• _TRY IT_
Reproduce the records below exactly as they appear, omitting any pictures they contain.

• _EXTRACTED RECORDS_
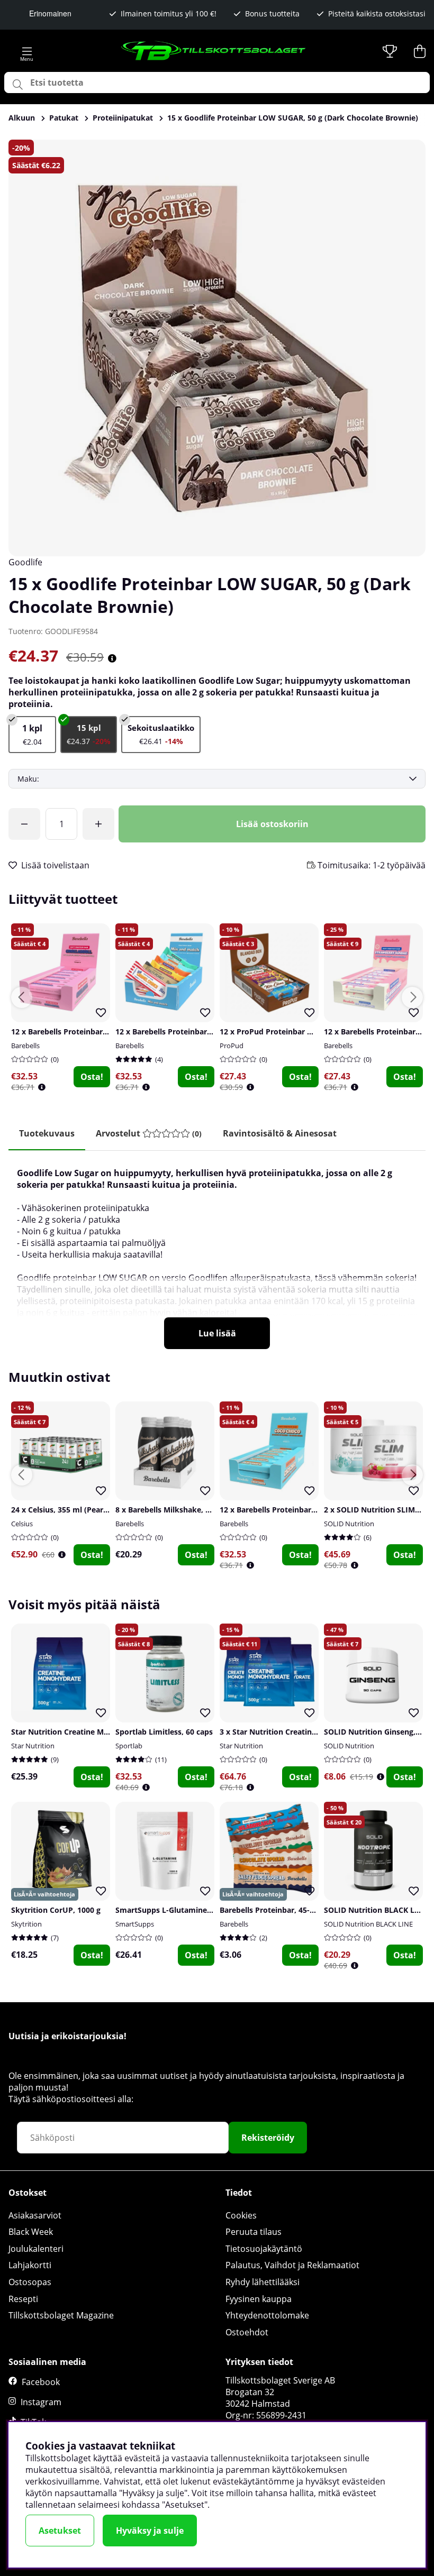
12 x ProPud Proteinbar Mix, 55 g (279, 1031)
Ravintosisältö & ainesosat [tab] (280, 1133)
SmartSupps (134, 1924)
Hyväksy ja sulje (150, 2530)
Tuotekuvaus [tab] (47, 1133)
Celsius (22, 1523)
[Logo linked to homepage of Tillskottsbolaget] (213, 51)
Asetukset (60, 2530)
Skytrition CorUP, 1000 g (56, 1910)
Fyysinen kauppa (258, 2299)
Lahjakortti (29, 2265)
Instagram (41, 2402)
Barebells (25, 1045)
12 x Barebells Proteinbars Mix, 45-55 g (185, 1031)
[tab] (148, 1133)
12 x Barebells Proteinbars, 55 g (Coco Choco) (302, 1510)
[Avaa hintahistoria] (112, 658)
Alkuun (21, 118)
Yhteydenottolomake (267, 2315)
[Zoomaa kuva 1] (217, 348)
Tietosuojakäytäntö (263, 2248)
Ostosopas (29, 2282)
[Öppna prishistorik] (42, 1087)
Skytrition (26, 1924)
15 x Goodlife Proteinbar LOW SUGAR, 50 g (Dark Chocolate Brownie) (292, 118)
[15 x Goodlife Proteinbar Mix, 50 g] (161, 734)
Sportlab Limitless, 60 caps (164, 1732)
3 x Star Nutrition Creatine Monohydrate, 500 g (305, 1732)
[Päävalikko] (26, 51)
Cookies (241, 2215)
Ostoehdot (246, 2332)
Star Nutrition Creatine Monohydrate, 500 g (90, 1732)
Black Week (30, 2232)
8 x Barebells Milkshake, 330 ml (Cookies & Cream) (207, 1510)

• _ANSWER BOX_
12 x ProPud Proteinbar Mix, 55 g (279, 1031)
Ravintosisältö & ainesosat [tab] (280, 1133)
SmartSupps (134, 1924)
Hyväksy ja sulje (150, 2530)
Tuotekuvaus [tab] (47, 1133)
Celsius (22, 1523)
[Logo linked to homepage of Tillskottsbolaget] (213, 51)
Asetukset (60, 2530)
Skytrition CorUP, 1000 g (56, 1910)
Fyysinen kauppa (258, 2299)
Lahjakortti (29, 2265)
Instagram (41, 2402)
Barebells (25, 1045)
12 x Barebells Proteinbars Mix, 45-55 g (185, 1031)
[tab] (148, 1133)
12 x Barebells Proteinbars, 55 g (Coco Choco) (302, 1510)
[Avaa hintahistoria] (112, 658)
Alkuun (21, 118)
Yhteydenottolomake (267, 2315)
[Zoomaa kuva 1] (217, 348)
Tietosuojakäytäntö (263, 2248)
Ostosopas (29, 2282)
[Öppna prishistorik] (42, 1087)
Skytrition (26, 1924)
15 x Goodlife Proteinbar LOW SUGAR, 50 g (Dark Chocolate Brownie) (292, 118)
[15 x Goodlife Proteinbar Mix, 50 g] (161, 734)
Sportlab Limitless, 60 caps (164, 1732)
3 x Star Nutrition Creatine Monohydrate, 500 g (305, 1732)
[Päävalikko] (26, 51)
Cookies (241, 2215)
Ostoehdot (246, 2332)
Star Nutrition Creatine Monohydrate, 500 g (90, 1732)
Black Week (30, 2232)
8 x Barebells Milkshake, 330 ml (Cookies & Cream) (207, 1510)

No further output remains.